Altered peripheral B lymphocyte homeostasis and functions mediated by IL-27 via activating the mammalian target of rapamycin signaling pathway in patients with rheumatoid arthritis

B cell dysfunction and inflammatory cytokine over-production participate in the pathogenesis of rheumatoid arthritis (RA). Here we compared peripheral B cell homeostasis and immune functions between RA patients and healthy controls (HC) and explored vital signaling pathways involved in altered RA B cells.
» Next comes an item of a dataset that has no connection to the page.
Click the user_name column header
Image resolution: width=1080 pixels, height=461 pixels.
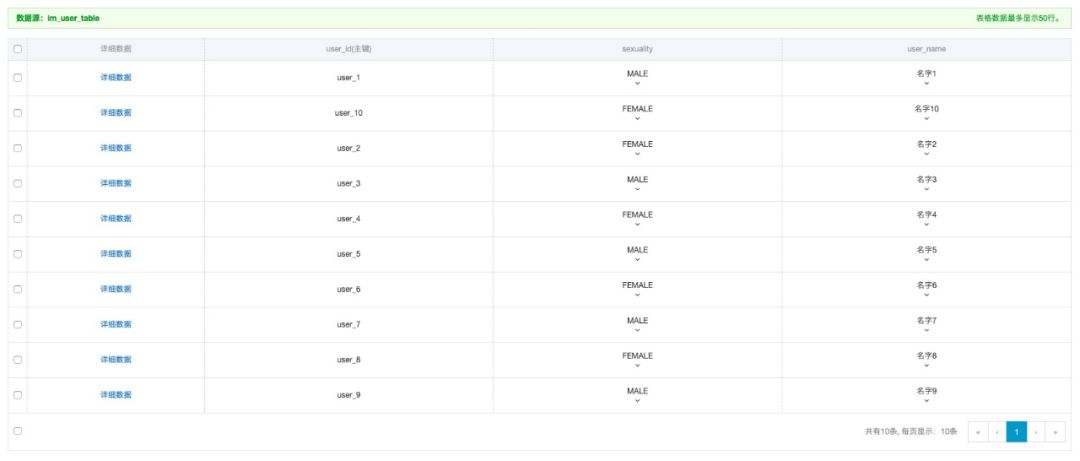(x=926, y=49)
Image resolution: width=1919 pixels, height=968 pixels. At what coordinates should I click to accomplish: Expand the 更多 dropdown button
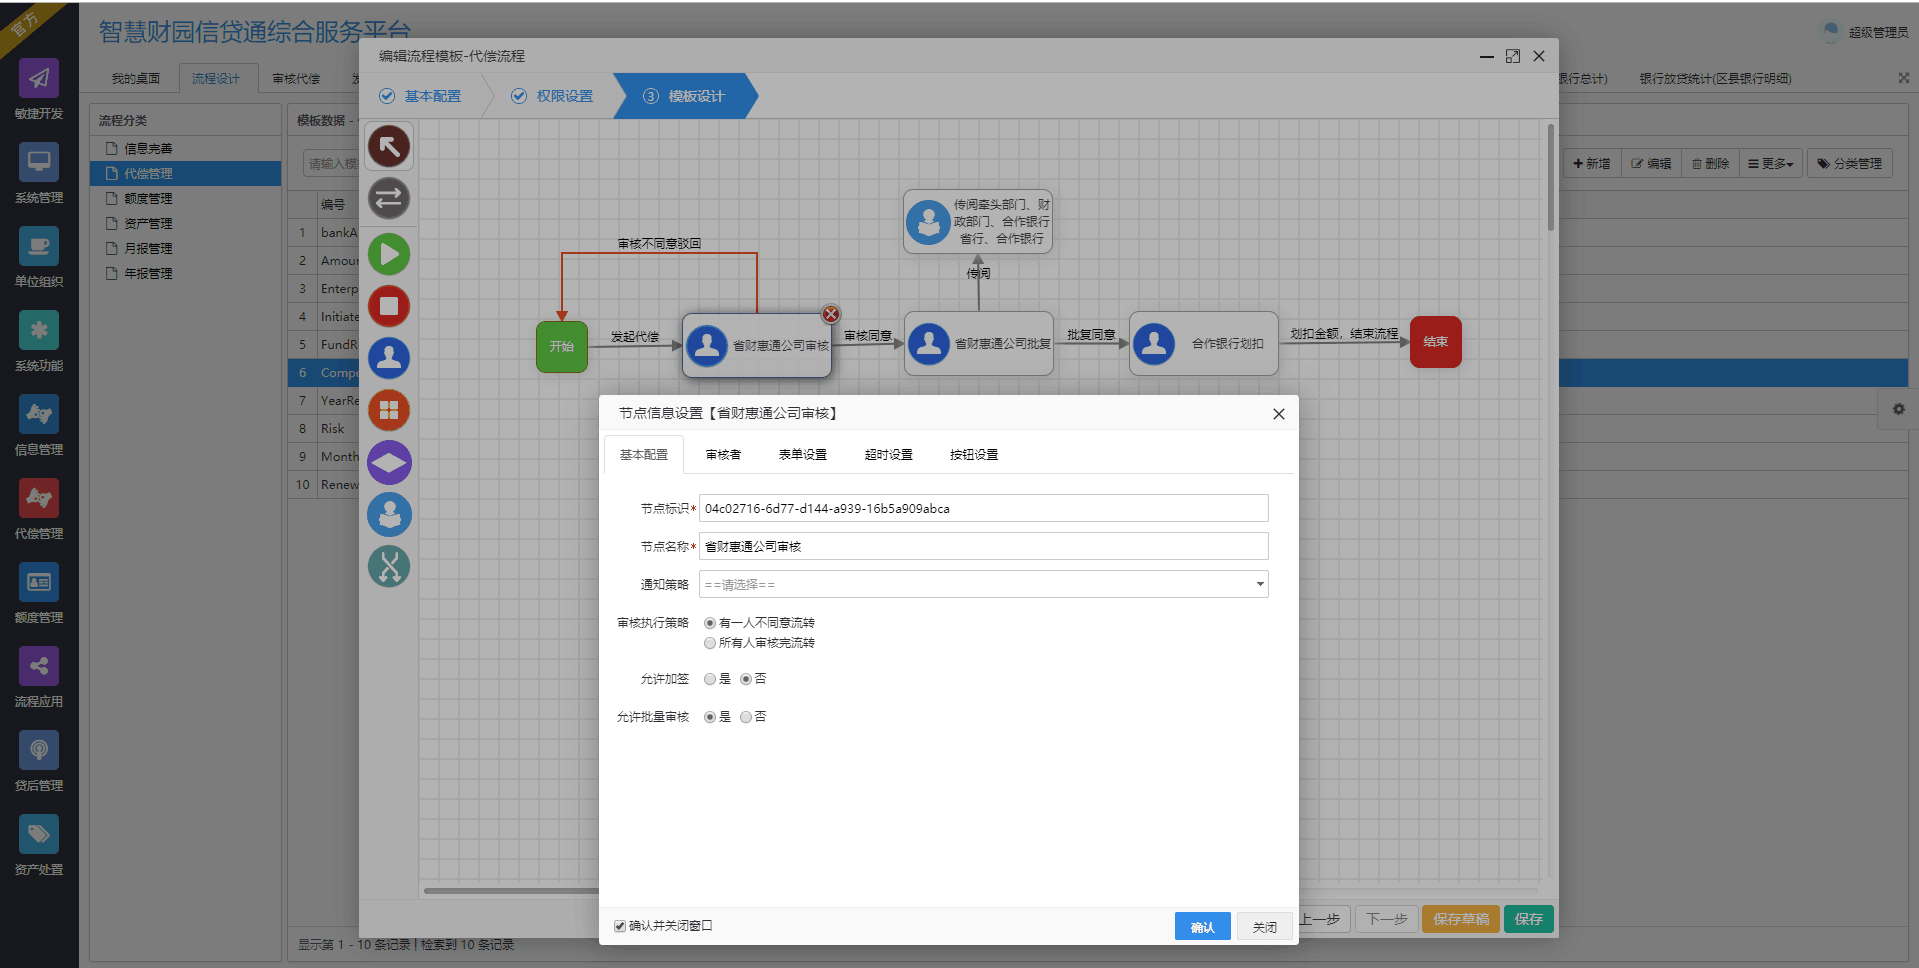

We found that RA patients showed significantly decreased frequencies of peripheral CD19(+)CD27(+)CD24(high) regulatory B (Breg) cells but increased frequencies of CD19(+)CD27(+)CD38(high) plasmablasts and CD19(+)CD138(+) plasma cells, and higher levels of serum immunoglobulin (Ig)M and IgG. Compared to HC peripheral B cells, RA peripheral B cells had more increased proliferation and higher expression of activation markers. Importantly, our results showed that RA peripheral B cells displayed the mTOR signaling pathway to be more activated, and inhibition of mTOR could restore RA B cell homeostasis and functions. RA serum-treated B cells exhibited more increased expressions of mTOR, which could be restored with the addition of anti-interleukin (IL)-27 neutralizing antibody. Serum IL-27 levels were significantly increased in RA patients and positively correlated with disease activity, the frequencies of plasma cells and the levels of autoantibodies. In vitro, IL-27 notably promoted immune dysfunction of RA B cells, which were inhibited by anti-IL-27 neutralizing antibody. Also, the mTOR pathway was more activated in IL-27-treated RA B cells, and mTOR inhibition apparently reversed abnormalities of RA B cells mediated by IL-27. These results suggest that increased serum IL-27 levels could promote peripheral B cell dysfunction in RA patients via activating the mTOR signaling pathway. Thus, IL-27 may play a pro-pathogenic role in the development of RA, and antagonizing IL-27 could be a novel therapy strategy for RA.